Nas confidências dos litterati, naturalmente, isso é sempre descrito como algo muito mais maduro e virtuoso. Alguns afirmam que são movidos pela ânsia de iluminar e salvar o mundo; outros alegam que seu motor é a paixão pela beleza. Ambas as teorias são rapidamente descartadas por um apelo aos fatos. O material produzido por 90% dos escritores, como deve parecer claro até aos cegos, tem tanto a ver com a iluminação do mundo quanto um rol de roupa. E não há mais beleza nele, nem sinal de um sentimento de beleza, do que se pode encontrar na decoração de um nightclub. O impulso para criar beleza, na realidade, é bem raro nos escritores e quase inexistente nos escritores mais jovens. Se às vezes ele surge, será como numa espécie de segunda reflexão. Léguas à sua frente, vem o anseio de ganhar dinheiro. E, depois deste, o anseio de fazer barulho. O impulso de criar beleza fica para trás. Os escritores, como classe, são extraordinariamente insensíveis a ela, e o fato se revela em sua habitual (em alguns casos, inacreditavelmente extensa) ignorância das outras artes. Eu não me atreveria a citar seis romancistas americanos capazes de reconhecer uma fuga sem embatucar. Os seis poetas capazes de um razoável arrazoado sobre as diferenças entre uma catedral gótica e um posto da Standard Oil. 

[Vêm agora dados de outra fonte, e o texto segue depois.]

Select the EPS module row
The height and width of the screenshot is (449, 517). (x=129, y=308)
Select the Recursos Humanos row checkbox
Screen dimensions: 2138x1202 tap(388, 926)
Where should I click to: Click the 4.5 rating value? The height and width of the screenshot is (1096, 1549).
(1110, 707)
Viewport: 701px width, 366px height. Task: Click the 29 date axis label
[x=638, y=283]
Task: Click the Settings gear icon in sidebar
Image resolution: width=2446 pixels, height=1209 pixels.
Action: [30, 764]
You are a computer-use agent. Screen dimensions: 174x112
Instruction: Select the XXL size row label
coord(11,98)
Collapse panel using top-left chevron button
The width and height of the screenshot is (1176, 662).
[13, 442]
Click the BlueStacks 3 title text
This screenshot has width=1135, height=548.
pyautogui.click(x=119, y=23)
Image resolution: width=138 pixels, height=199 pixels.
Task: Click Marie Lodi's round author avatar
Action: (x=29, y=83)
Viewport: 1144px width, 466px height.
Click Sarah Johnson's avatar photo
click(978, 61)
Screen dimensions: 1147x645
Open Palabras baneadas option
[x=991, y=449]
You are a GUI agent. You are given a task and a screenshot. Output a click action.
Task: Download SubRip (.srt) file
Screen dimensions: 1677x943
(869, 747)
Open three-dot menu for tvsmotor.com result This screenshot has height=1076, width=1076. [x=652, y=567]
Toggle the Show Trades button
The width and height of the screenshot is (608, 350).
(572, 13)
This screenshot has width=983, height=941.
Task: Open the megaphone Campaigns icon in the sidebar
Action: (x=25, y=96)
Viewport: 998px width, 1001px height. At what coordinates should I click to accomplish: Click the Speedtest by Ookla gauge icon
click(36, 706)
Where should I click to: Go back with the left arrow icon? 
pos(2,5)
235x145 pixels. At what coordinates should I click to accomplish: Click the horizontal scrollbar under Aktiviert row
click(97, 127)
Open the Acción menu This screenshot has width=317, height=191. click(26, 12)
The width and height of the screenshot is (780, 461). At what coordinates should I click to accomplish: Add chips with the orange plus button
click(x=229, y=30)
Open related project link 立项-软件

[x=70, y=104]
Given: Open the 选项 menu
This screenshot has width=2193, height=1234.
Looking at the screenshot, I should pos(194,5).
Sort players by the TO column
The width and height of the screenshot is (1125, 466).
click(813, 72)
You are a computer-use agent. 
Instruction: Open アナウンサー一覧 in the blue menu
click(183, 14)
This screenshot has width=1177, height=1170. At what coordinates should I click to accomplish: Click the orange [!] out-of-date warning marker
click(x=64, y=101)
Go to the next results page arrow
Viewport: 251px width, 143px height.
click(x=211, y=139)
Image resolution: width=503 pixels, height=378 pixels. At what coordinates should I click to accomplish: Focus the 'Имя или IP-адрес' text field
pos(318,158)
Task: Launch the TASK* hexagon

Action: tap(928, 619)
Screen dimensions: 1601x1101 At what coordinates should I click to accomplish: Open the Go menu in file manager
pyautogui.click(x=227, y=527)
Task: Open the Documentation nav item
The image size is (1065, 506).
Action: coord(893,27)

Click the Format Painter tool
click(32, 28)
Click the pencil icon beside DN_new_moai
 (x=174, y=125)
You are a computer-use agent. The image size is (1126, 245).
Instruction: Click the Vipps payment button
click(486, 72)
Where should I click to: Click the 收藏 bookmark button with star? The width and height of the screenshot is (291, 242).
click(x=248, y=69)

A coisa ainda vai mais longe. A maioria dos romancistas, em minha experiência, não sabe nada de poesia, assim como pouquíssimos poetas têm qualquer interesse pelas belezas da prosa. Quanto aos teatrólogos, três quartos deles ainda não foram informados da existência nem de uma nem de outra. Doi-me o calo revelar fatos tão vergonhosos e inconvenientes. Se eles deviam permanecer ocultos, a culpa só pode ser de minha paixão científica. Essa paixão, hoje, me pegou pela orelha. 

(H. L. Mencken)

Texto escrito em 1926 e retirado de "O livro dos insultos", uma seleção de crônicas do jornalista americano H.L. Mencken. Nem lembrava mais dele, escolhi ao abrir o livro. Boa descoberta, hein? Livro mais do que recomendado!